ベビーフェイスと甘い嘘
「こんな所で会うのが珍しいって……それ言いたいの、こっちなんだけど」
直喜はそう言いながらすとん、と隣に腰を下ろした。
いつもだと自然に身体が触れるほど近づくくせに、今日は少しだけ離れた場所に座っている。
あえて距離を置かれているように感じて、ますます気持ちが沈んでいく。
「俺はよくここに来てるよ。ここは日陰だし、涼しいし。朝は散歩してる人が多いから賑やかだけど、昼は静かだし。
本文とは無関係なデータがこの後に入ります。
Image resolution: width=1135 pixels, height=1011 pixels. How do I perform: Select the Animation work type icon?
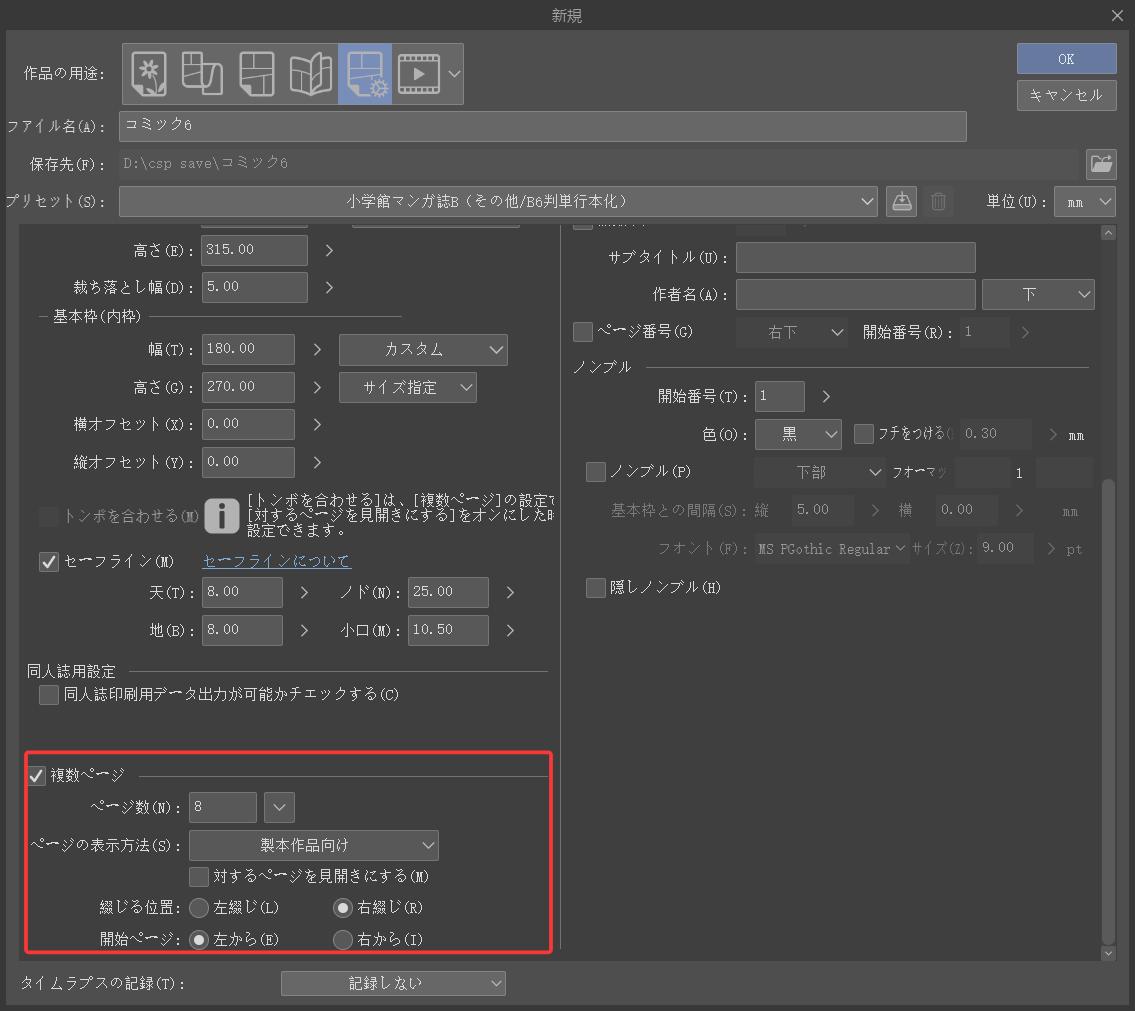pyautogui.click(x=419, y=74)
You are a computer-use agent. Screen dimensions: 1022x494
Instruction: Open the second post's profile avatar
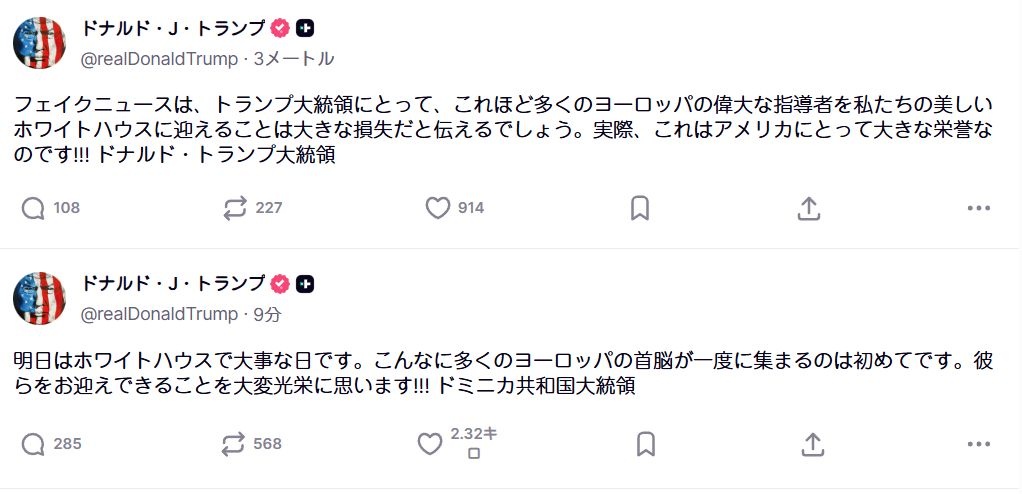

配達の途中で休むのにはちょうどいいんだよ」
「……この前は奈緒ちゃんがごめんね。叩かれたんだよね?大丈夫だった?」
直喜は、確かめるように私の頬に手を伸ばそうとして……何故か躊躇うようにその手をすっと下ろした。
やっぱりこの人は私に触れる事は無いのだと、私を求める事は無いのだと……思い知らされる。
「で?茜さんは此所で何をしてたの?……また仮面みたいな笑顔をしてさ」
『仮面』という言葉が胸に突き刺さる。だけど、そう言った直喜のその笑顔も、何だかぎこちのないものに見えた。
「何って……私も久しぶりにここに来てみたの。ちょっと時間があったから、昔みたいにのんびりしようかと思って」
「……ここね、お気に入りの場所だったの。まさか直喜に会うとは思わなかったな」
『仮面』だと言われた言葉には触れず、直喜の心配も聞こえなかったふりをして、話をつないだ。
今だけは、直喜に正直な心を見せたくなかった。
……お願いだから踏み込まないで。
「……何だよそれ、どうして嘘つくんだよ」
話を逸らしたことが気に入らなかったのか、直喜は眉間に皺を寄せて不機嫌な表情になった。
「お気に入り……違うよね?茜さん、図書館辞めてから此所にこうやって来たことあった?……無いよね。わざわざ来るなんて、何かあったからなんじゃないの?」
「今だって、本当はさ……此処に泣きに来たんじゃないの?」
踏み込まないで欲しいのに…
直喜はいつもいつも……私の本心に触れてくる。